● Instructions for the task
Please find each line in the entries below that contains the word "sidebar", with case counting, and copy those lines out.

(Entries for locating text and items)
——
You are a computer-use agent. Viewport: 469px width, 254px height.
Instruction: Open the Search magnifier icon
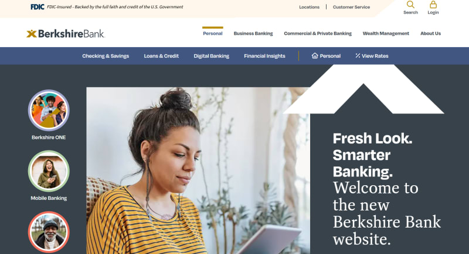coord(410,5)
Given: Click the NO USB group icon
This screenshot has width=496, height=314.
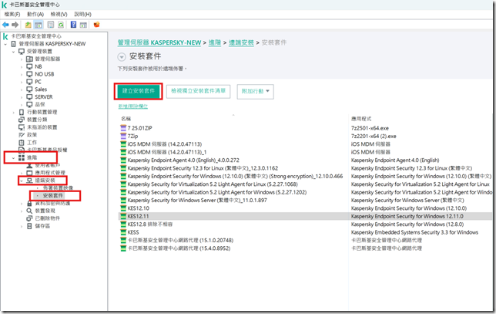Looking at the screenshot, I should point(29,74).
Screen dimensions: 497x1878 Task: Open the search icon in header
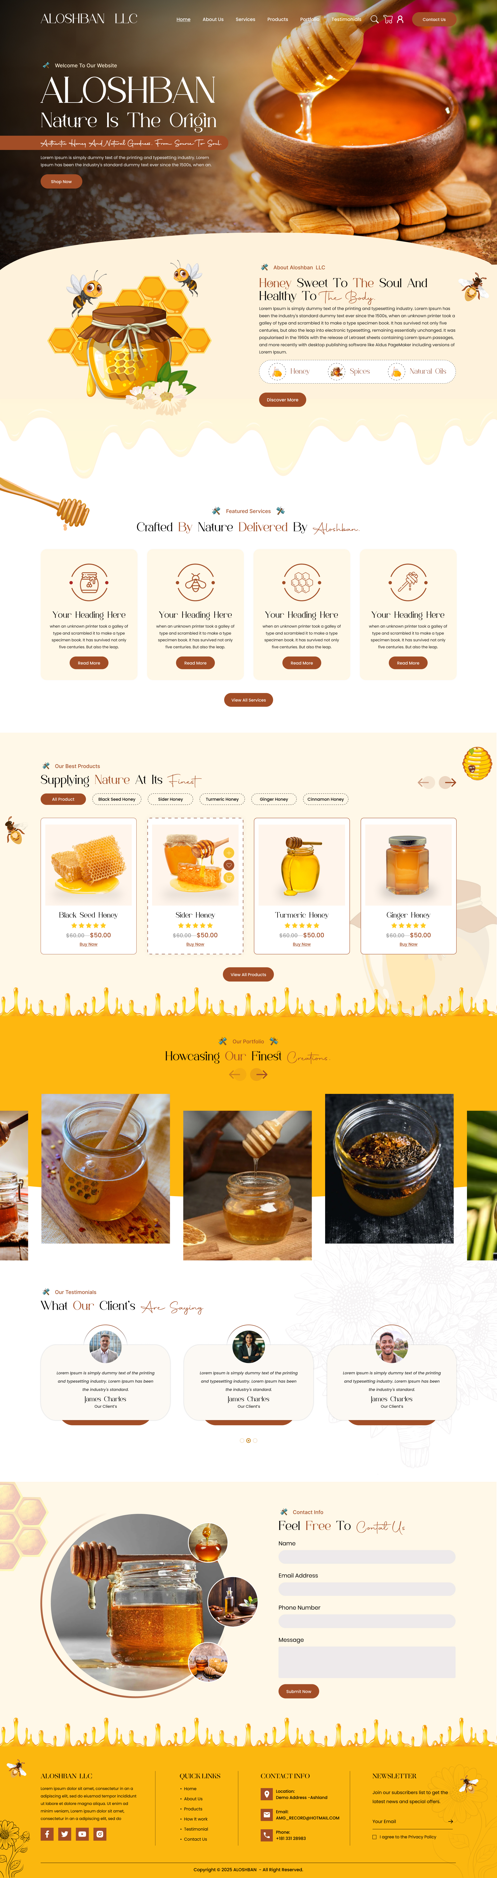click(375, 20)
——
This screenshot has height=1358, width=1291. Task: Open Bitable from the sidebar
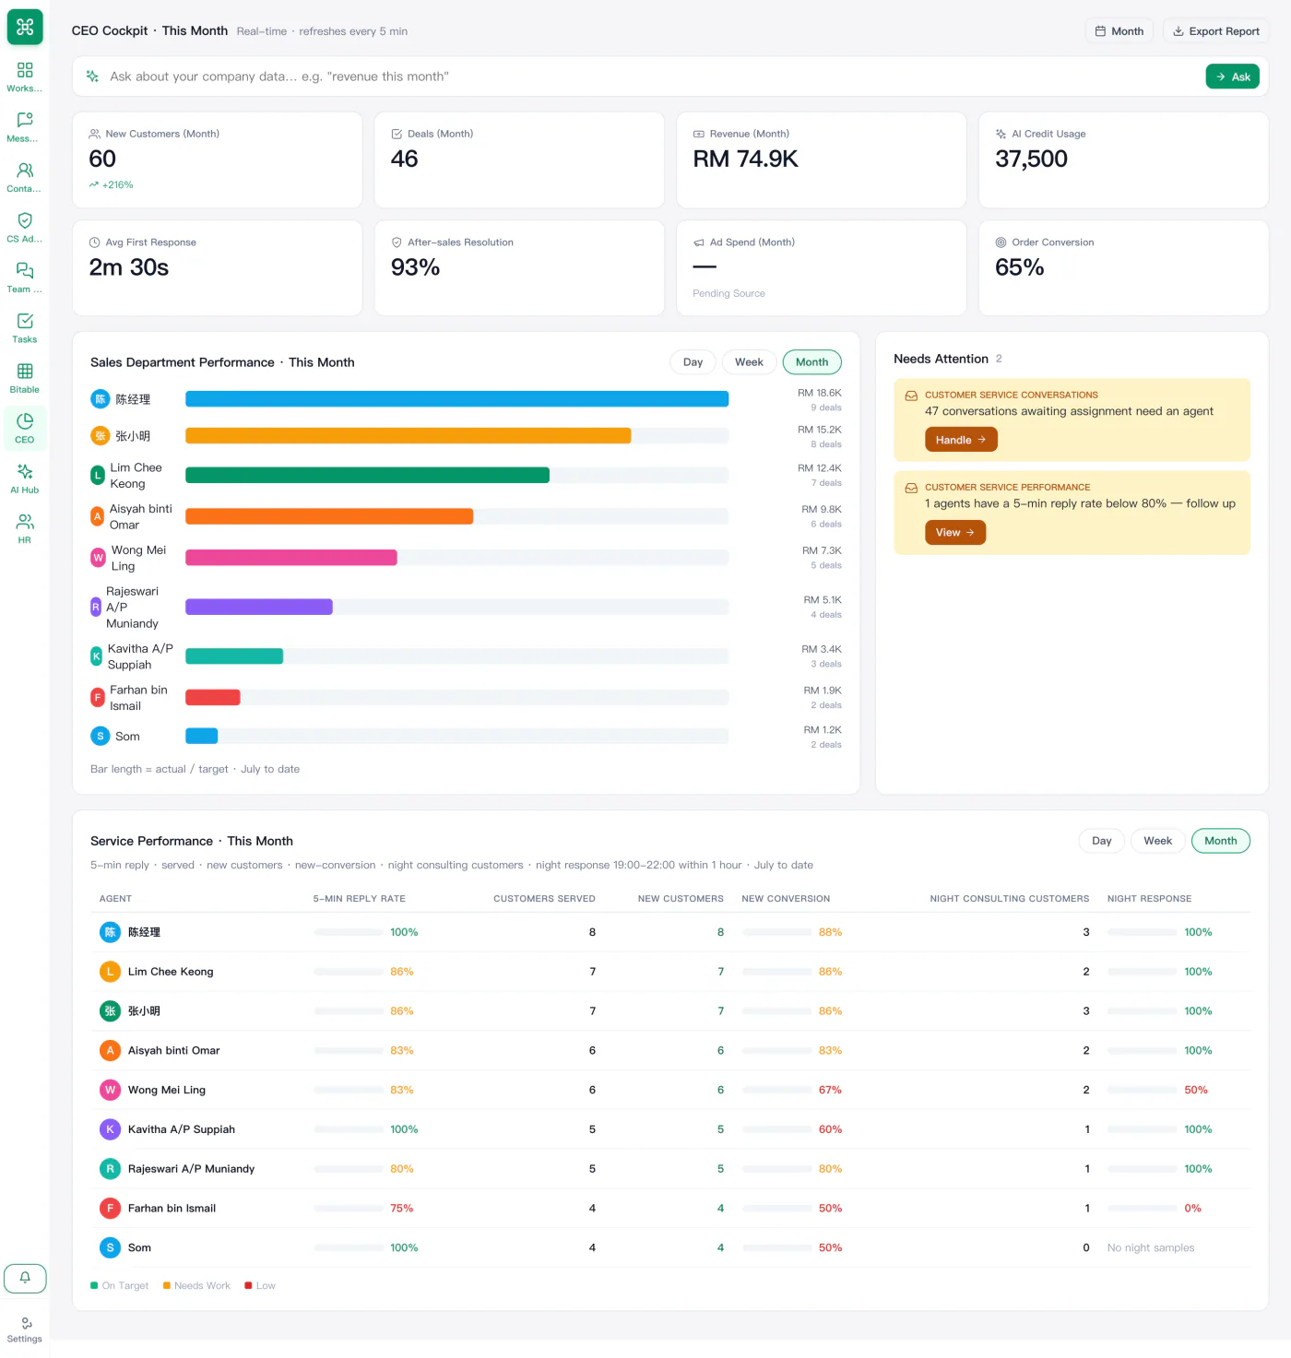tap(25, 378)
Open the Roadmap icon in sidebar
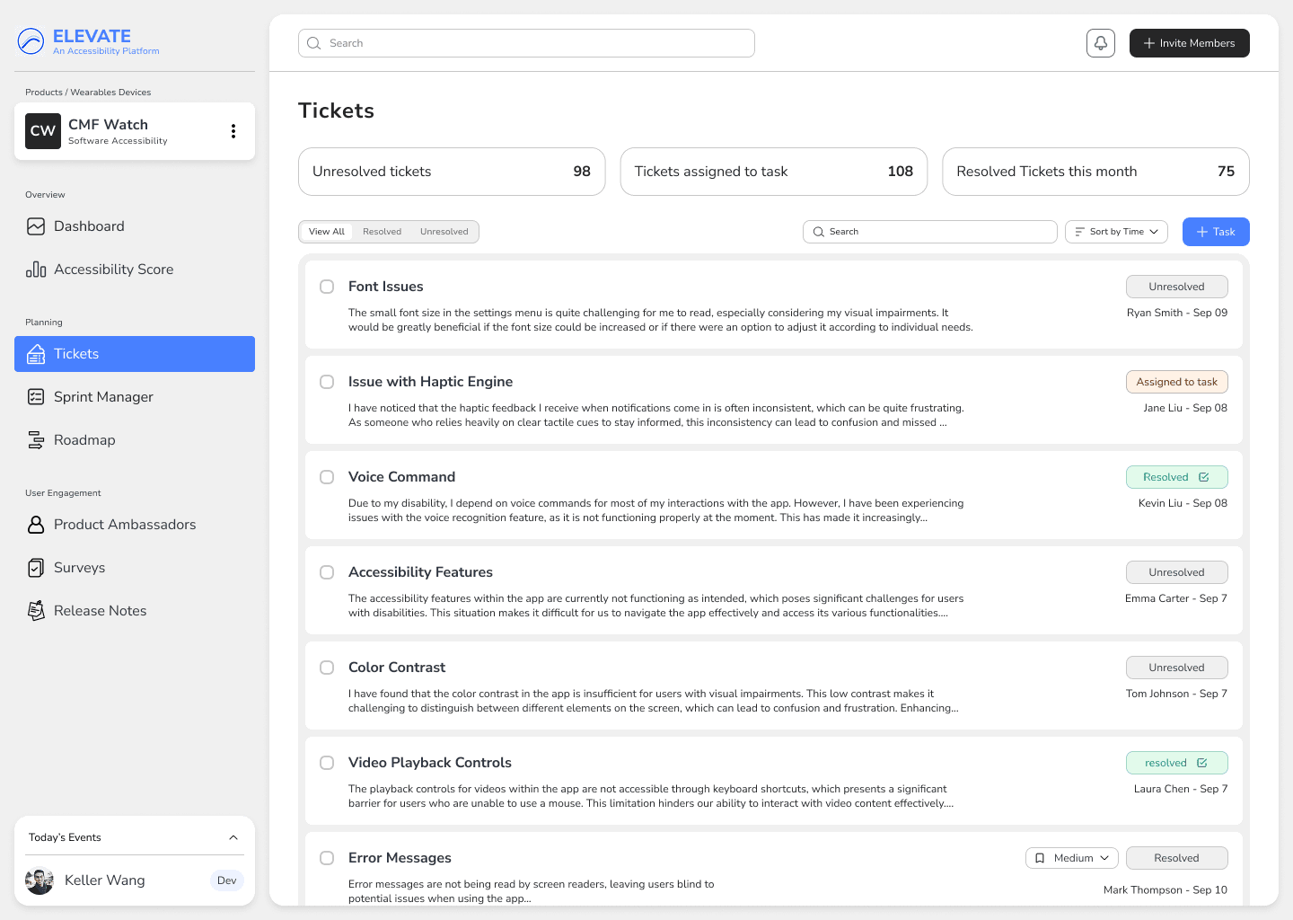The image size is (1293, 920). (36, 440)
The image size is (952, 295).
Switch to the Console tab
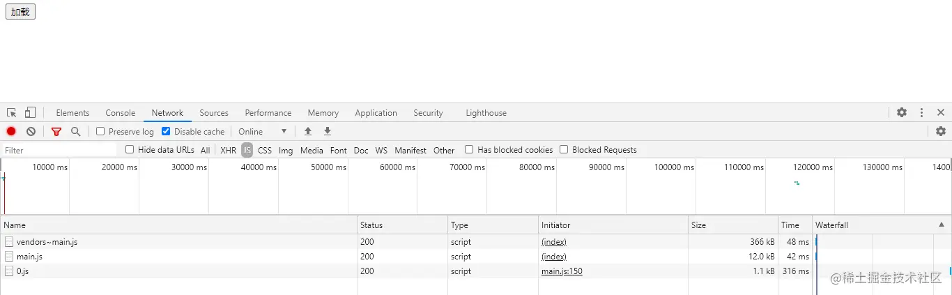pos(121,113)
——
● Response below
This screenshot has height=1358, width=1291. Task: Open Bitable from the sidebar
Open the Roadmap icon in sidebar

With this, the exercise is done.